The eurozone’s troubles are, undoubtedly, far from over. Although an immediate Greek exit from the eurozone has been avoided, the economic outlook for the region remains downbeat. On top of this, the European banking industry is perceived to be in fragile health. A significant consequence is that bank deleveraging and weak market sentiment are affecting the cost of borrowing and the availability of funding for all but the most credit-worthy borrowers.
What does the near-term future hold for Asian sovereigns?
The troubles in the eurozone have already hurt Asia; and we see this most clearly in the region’s trade data. Asian exports to many eurozone countries are already in decline, in some cases significantly. The only reason why Asia has been keeping up its overall exports and economic growth is that the US and emerging markets have been supportive. Another consequence of the crisis is that Asian companies are finding it more difficult to finance themselves internationally. Indeed, many companies in the region are financing at higher costs than early last year, and costs are rising even more when they extend borrowings to longer horizons.
In our view, the situation is likely to become a lot worse if policy mistakes are made in the eurozone, triggering a greater loss in investor confidence and sharply lower economic growth across the world. In such a case, we expect the growth impact on Asia will be mitigated by local policy responses. Even so, such policy responses would likely weaken some of the credit metrics for sovereigns in Asia. In turn, we may see a lot more negative ratings actions in this region.
Is the tide turning following the eurozone summit?

**Extracted records**
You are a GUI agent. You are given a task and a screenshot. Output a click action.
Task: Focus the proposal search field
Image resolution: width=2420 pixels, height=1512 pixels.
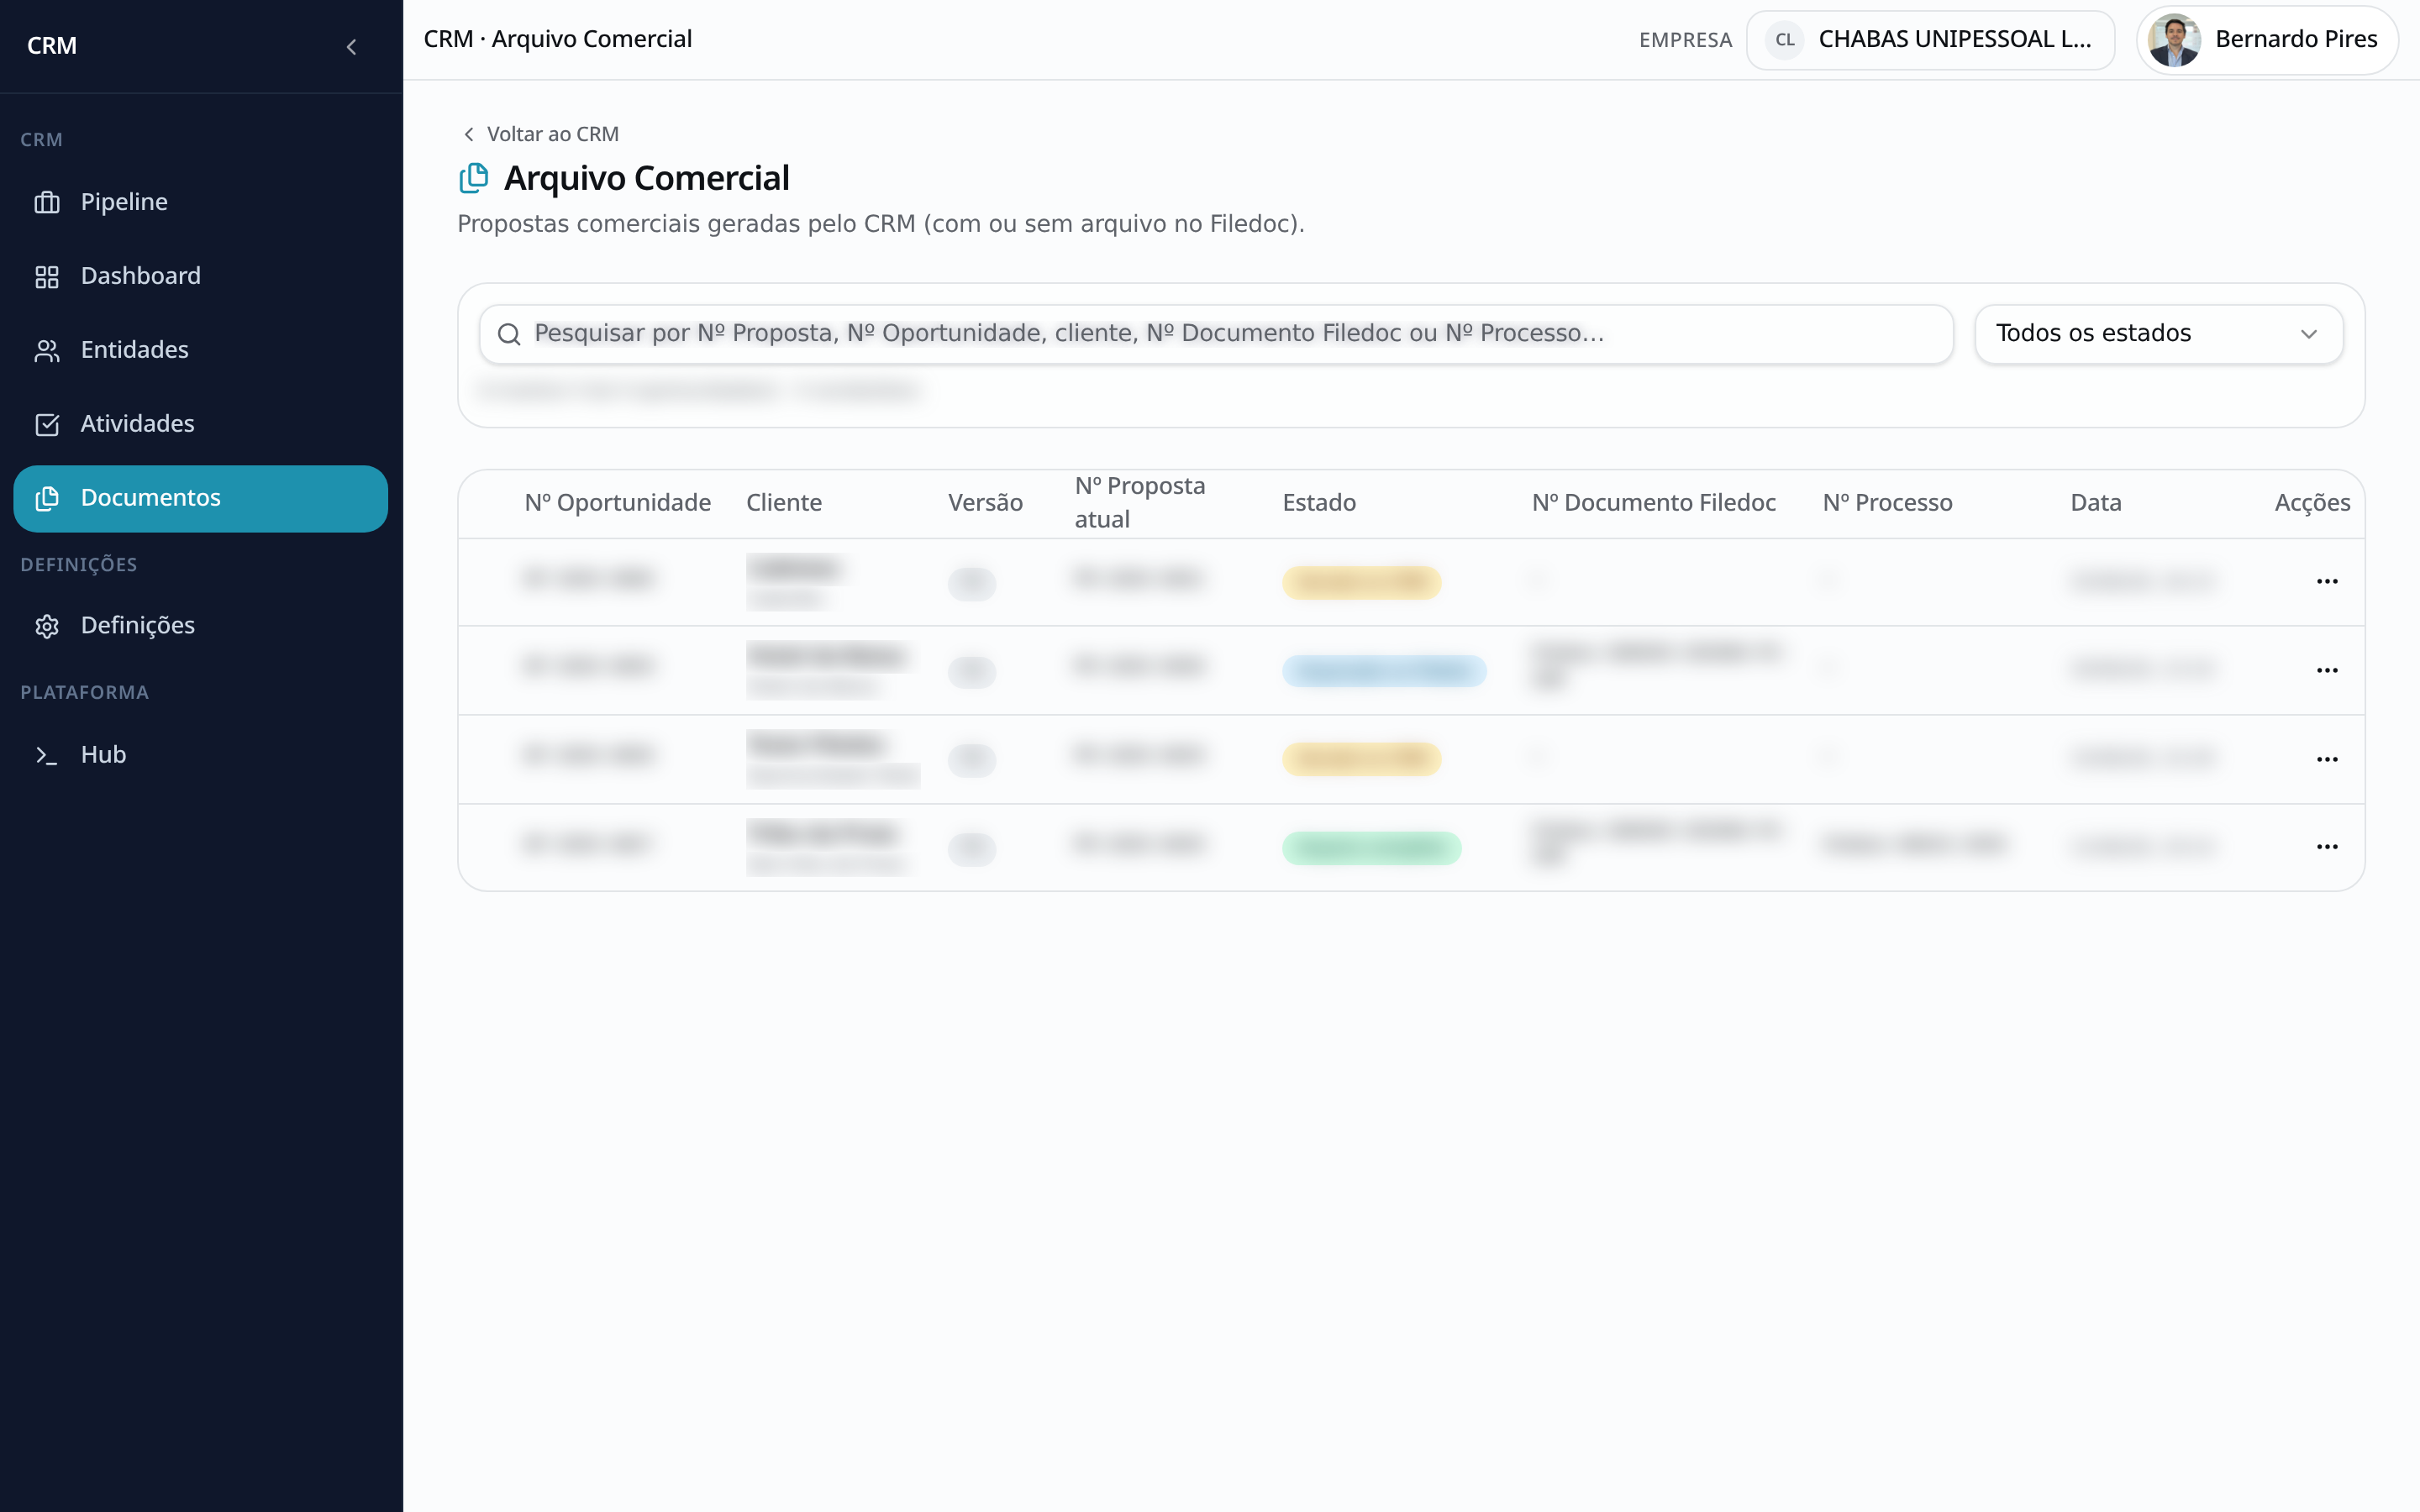1216,334
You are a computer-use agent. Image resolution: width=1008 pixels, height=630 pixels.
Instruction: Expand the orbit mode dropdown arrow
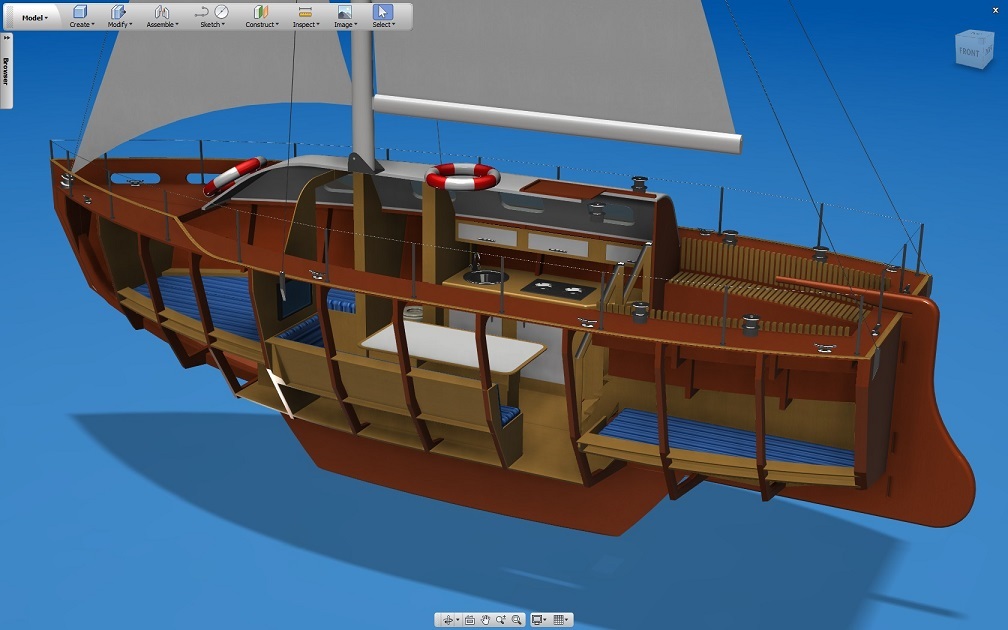[x=458, y=621]
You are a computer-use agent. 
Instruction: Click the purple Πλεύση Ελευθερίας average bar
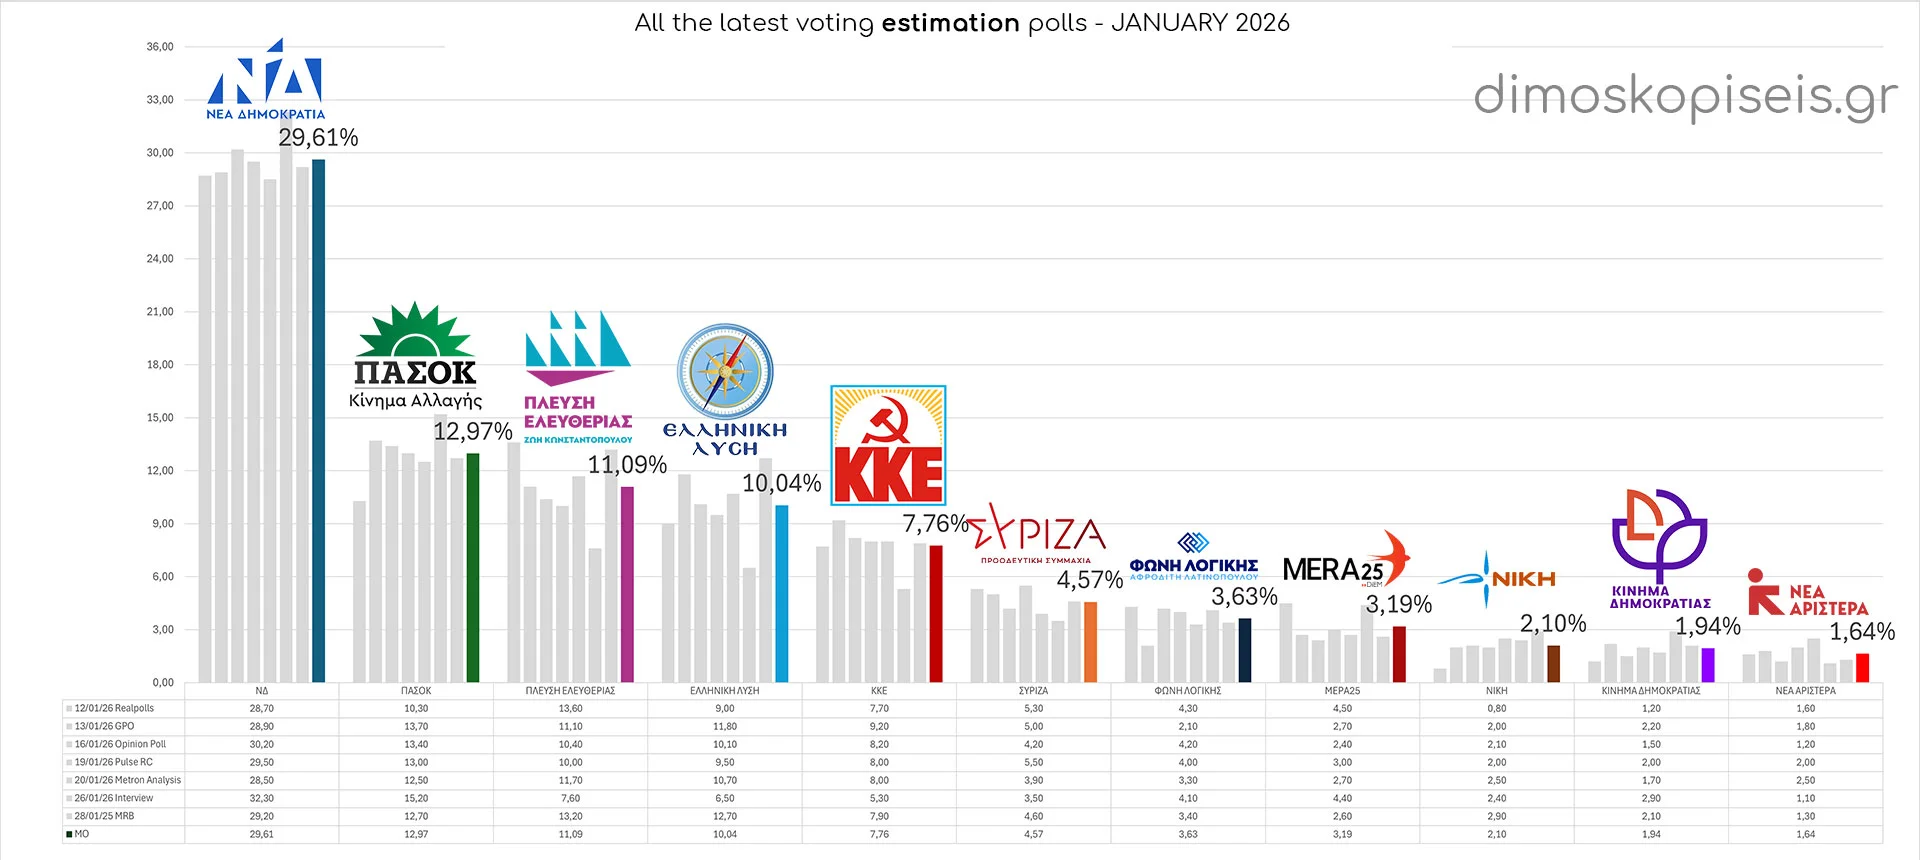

**Set problem**
Resume the passage on the eurozone crisis and its effects on Asian sovereigns, picking up right after its final line. The material has no role here.

**Result for this exercise**
Some relief could be in sight. In our opinion, the agreements reached at the summit may help stabilise the eurozone and staunch any further weakening of sovereign creditworthiness. Decisions made at the summit reflect policymakers’ growing recognition that the current crisis is not exclusively a budgetary crisis of excessive public debt and deficits, but that it’s also a balance-of-payments crisis. This has been Standard & Poor’s view for some time, and we see the broadening of the policy response as a positive step. Measures that stabilise cross-border capital flows are now complementing fiscal austerity programs. However, we believe the risks associated with implementing measures are significant, and it is unclear to us whether policymakers will be able to build on the agreements.
Is India heading for a rating downgrade?
In April 2012, Standard & Poor’s placed its BBB- long-term rating on India on a negative outlook. In our assessment, India’s political setting has weakened at a time when the country is facing significant policy challenges. We have seen economic growth slow, and we have also seen oil prices remaining relatively high, even if they have retreated somewhat more recently. These factors have conspired to weaken the external and fiscal metrics that support our credit ratings on India. So far, we haven’t seen any policy actions from the government to reverse these trends. On the contrary, we’ve actually seen some policy reversals that have dented investor confidence. This has slowed foreign investment into India, and we now see a larger chance that India’s long-term growth may be hurt. If we see strong evidence that this is the case, or if fiscal and external metrics materially deteriorate from current levels, then we may lower the sovereign rating below the investment-grade level.
How far away is the Philippines and Indonesia from an investment-grade rating?
The ratings on both sovereigns are within one-notch of investment grade. Very recently, we raised the Philippines foreign-currency rating to BB+ from BB. And in April this year, we affirmed our BB+ rating on Indonesia.
We could raise our rating on the Philippines if it makes material progress in achieving a sustainable structural revenue improvement or further strengthens the public balance sheet, yielding reduced fiscal vulnerability. For Indonesia, we could raise the rating if government reforms reinforce fiscal trends, support foreign direct investment and allow subsidy cuts without reversing recent improvement in inflation.
What’s your baseline economic outlook for China in 2012?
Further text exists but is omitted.